Search code examples
pythonnlpspacygensim

SciSpacy equivalent of Gensim's functions/parameters


With Gensim, there are three functions I use regularly, for example this one:

model = gensim.models.Word2Vec(corpus,size=100,min_count=5)

The output from gensim, but I cannot understand how to set the size and min_count parameters in the equivalent SciSpacy command of:

model = spacy.load('en_core_web_md')

(The output is a model of embeddings (too big to add here))).

This is another command I regularly use:

model.most_similar(positive=['car'])

and this is the output from gensim/Expected output from SciSpacy:

[('vehicle', 0.7857330441474915),
 ('motorbike', 0.7572781443595886),
 ('train', 0.7457204461097717),
 ('honda', 0.7383008003234863),
 ('volkswagen', 0.7298516035079956),
 ('mini', 0.7158907651901245),
 ('drive', 0.7093928456306458),
 ('driving', 0.7084407806396484),
 ('road', 0.7001082897186279),
 ('traffic', 0.6991947889328003)]

This is the third command I regularly use:

print(model.wv['car'])

Output from Gensim/Expected output from SciSpacy (in reality this vector is length 100):

    [ 1.0942473   2.5680697  -0.43163642 -1.171171    1.8553845  -0.3164575
  1.3645878  -0.5003705   2.912658    3.099512    2.0184739  -1.2413547
  0.9156444  -0.08406237 -2.2248871   2.0038593   0.8751471   0.8953876
  0.2207374  -0.157277   -1.4984075   0.49289042 -0.01171476 -0.57937795...]

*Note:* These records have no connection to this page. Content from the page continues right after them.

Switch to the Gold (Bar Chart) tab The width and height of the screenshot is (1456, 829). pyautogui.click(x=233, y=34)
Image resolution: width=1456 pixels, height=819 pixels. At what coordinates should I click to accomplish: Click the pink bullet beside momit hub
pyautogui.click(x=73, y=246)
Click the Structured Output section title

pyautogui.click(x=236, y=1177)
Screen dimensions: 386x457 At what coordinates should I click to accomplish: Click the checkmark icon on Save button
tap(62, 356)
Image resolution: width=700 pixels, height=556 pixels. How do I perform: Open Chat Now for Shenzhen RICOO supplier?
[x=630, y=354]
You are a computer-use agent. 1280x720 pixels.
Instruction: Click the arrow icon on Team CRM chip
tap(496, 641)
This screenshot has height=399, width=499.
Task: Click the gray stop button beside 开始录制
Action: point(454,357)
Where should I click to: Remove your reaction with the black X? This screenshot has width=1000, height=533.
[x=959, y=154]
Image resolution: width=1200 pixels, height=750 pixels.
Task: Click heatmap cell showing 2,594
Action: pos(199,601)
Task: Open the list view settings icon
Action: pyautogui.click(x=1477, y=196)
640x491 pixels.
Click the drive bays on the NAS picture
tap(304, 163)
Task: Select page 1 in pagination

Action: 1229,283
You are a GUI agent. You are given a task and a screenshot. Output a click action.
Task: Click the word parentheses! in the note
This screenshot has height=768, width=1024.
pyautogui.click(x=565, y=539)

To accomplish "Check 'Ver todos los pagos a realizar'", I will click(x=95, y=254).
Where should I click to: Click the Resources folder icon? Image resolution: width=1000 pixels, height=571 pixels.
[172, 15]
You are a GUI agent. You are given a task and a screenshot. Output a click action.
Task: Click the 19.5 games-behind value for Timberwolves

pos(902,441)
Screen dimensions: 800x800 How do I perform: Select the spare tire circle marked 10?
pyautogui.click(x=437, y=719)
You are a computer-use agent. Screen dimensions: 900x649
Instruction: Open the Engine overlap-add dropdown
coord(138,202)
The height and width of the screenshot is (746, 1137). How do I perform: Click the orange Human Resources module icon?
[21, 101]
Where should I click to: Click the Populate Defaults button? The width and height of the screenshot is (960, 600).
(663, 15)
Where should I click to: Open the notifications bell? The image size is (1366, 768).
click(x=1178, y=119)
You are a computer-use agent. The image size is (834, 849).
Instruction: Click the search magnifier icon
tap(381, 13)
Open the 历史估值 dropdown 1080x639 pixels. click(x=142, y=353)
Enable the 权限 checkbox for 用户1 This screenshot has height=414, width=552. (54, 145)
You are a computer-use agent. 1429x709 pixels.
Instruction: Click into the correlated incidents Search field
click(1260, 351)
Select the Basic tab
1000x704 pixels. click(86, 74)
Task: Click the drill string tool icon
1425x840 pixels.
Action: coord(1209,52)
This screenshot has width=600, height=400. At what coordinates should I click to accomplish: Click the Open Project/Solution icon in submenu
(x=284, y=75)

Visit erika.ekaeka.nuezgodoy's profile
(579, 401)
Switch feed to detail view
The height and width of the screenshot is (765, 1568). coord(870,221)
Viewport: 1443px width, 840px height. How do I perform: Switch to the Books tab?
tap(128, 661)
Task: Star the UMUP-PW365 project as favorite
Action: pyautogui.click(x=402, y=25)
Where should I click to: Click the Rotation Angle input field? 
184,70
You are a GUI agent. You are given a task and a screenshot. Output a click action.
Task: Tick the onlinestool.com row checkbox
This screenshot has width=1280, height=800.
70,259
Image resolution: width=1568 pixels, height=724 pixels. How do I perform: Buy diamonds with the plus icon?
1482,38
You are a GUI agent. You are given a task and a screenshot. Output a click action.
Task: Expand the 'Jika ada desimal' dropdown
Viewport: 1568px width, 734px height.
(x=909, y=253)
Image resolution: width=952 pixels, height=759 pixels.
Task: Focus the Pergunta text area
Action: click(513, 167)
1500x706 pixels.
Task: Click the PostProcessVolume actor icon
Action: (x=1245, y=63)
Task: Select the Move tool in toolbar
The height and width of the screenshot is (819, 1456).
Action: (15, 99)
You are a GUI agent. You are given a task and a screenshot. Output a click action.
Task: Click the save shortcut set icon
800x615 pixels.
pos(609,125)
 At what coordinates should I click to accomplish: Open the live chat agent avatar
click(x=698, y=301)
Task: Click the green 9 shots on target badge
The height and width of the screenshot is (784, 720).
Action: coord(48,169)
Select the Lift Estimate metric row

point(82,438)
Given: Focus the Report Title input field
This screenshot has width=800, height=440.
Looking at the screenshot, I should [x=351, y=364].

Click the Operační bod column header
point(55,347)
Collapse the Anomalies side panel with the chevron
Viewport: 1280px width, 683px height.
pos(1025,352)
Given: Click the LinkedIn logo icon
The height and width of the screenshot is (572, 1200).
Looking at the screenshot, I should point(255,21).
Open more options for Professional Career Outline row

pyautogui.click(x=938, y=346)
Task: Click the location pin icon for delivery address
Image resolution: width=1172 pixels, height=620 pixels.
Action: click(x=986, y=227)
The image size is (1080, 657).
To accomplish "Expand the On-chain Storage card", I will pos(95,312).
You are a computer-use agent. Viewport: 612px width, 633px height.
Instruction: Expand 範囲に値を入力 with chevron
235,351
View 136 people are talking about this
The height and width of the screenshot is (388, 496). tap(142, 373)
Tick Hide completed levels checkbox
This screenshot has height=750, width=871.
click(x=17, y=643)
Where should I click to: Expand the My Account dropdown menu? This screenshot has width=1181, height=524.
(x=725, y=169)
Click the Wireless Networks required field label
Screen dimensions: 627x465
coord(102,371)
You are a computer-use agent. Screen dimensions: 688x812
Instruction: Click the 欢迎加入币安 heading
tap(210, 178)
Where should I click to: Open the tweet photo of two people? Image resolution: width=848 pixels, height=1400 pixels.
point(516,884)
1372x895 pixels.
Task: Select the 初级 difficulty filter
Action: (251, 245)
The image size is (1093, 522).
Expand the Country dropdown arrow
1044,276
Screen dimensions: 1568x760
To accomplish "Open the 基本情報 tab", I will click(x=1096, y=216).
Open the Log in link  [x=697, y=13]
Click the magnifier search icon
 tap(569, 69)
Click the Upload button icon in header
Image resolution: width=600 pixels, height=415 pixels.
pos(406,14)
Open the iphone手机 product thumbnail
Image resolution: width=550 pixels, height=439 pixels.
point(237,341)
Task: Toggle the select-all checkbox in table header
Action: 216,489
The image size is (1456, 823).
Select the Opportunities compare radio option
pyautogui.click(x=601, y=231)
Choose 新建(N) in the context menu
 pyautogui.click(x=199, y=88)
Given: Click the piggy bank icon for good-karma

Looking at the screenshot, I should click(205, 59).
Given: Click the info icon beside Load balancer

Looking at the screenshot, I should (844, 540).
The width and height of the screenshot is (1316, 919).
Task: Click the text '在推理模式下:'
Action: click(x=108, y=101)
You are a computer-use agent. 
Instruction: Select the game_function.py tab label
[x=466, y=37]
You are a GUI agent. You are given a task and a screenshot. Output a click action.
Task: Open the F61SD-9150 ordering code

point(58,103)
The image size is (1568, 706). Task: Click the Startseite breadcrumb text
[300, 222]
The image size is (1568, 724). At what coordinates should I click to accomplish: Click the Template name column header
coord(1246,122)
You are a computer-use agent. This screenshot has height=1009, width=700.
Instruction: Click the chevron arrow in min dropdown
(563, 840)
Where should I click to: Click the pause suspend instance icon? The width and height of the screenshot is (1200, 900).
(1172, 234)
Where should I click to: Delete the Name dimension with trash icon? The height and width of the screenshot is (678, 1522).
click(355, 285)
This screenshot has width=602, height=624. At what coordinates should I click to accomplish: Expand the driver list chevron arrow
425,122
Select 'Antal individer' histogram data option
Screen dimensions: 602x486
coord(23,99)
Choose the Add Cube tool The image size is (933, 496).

Could someone show me the equivalent commands for SciSpacy? For example, for 'gensim.models.Word2Vec' I can't find how to specify the length of the vectors (size parameter), or the minimum number of times the word should be in the corpus (min_count) in SciSpacy (e.g. I looked here and here), but I'm not sure if I'm missing them?


Solution

  • A possible way to achieve your goal would be to:

    1. parse you documents via nlp.pipe
    2. collect all the words and pairwise similarities
    3. process similarities to get the desired results

    Let's prepare some data:

    import spacy
    nlp = spacy.load("en_core_web_md", disable = ['ner', 'tagger', 'parser'])
    

    Then, to get a vector, like in model.wv['car'] one would do:

    nlp("car").vector
    

    To get most similar words like model.most_similar(positive=['car']) let's process the corpus:

    corpus = ["This is a sentence about cars. This a sentence aboout train"
              , "And this is a sentence about a bike"]
    docs = nlp.pipe(corpus)
    
    tokens = []
    tokens_orth = []
    
    for doc in docs:
        for tok in doc:
            if tok.orth_ not in tokens_orth:
                tokens.append(tok)
                tokens_orth.append(tok.orth_)
                
    sims = np.zeros((len(tokens),len(tokens)))
    
    for i, tok in enumerate(tokens):
        sims[i] = [tok.similarity(tok_) for tok_ in tokens]
    

    Then to retrieve top=3 most similar words:

    def most_similar(word, tokens_orth = tokens_orth, sims=sims, top=3):
        tokens_orth = np.array(tokens_orth)
        id_word = np.where(tokens_orth == word)[0][0]
        sim = sims[id_word]
        id_ms = np.argsort(sim)[:-top-1:-1]
        return list(zip(tokens_orth[id_ms], sim[id_ms]))
    
    
    most_similar("This")
    

    [('this', 1.0000001192092896), ('This', 1.0), ('is', 0.5970357656478882)]
    

    PS

    I have also noticed you asked for specification of dimension and frequency. Embedding length is fixed at the time the model is initialized, so it can't be changed after that. You can start from a blank model if you wish so, and feed embeddings you're comfortable with. As for the frequency, it's doable, via counting all the words and throwing away anything that is below desired threshold. But again, underlying embeddings will be from a not filtered text. SpaCy is different from Gensim in that it uses readily available embeddings whereas Gensim trains them.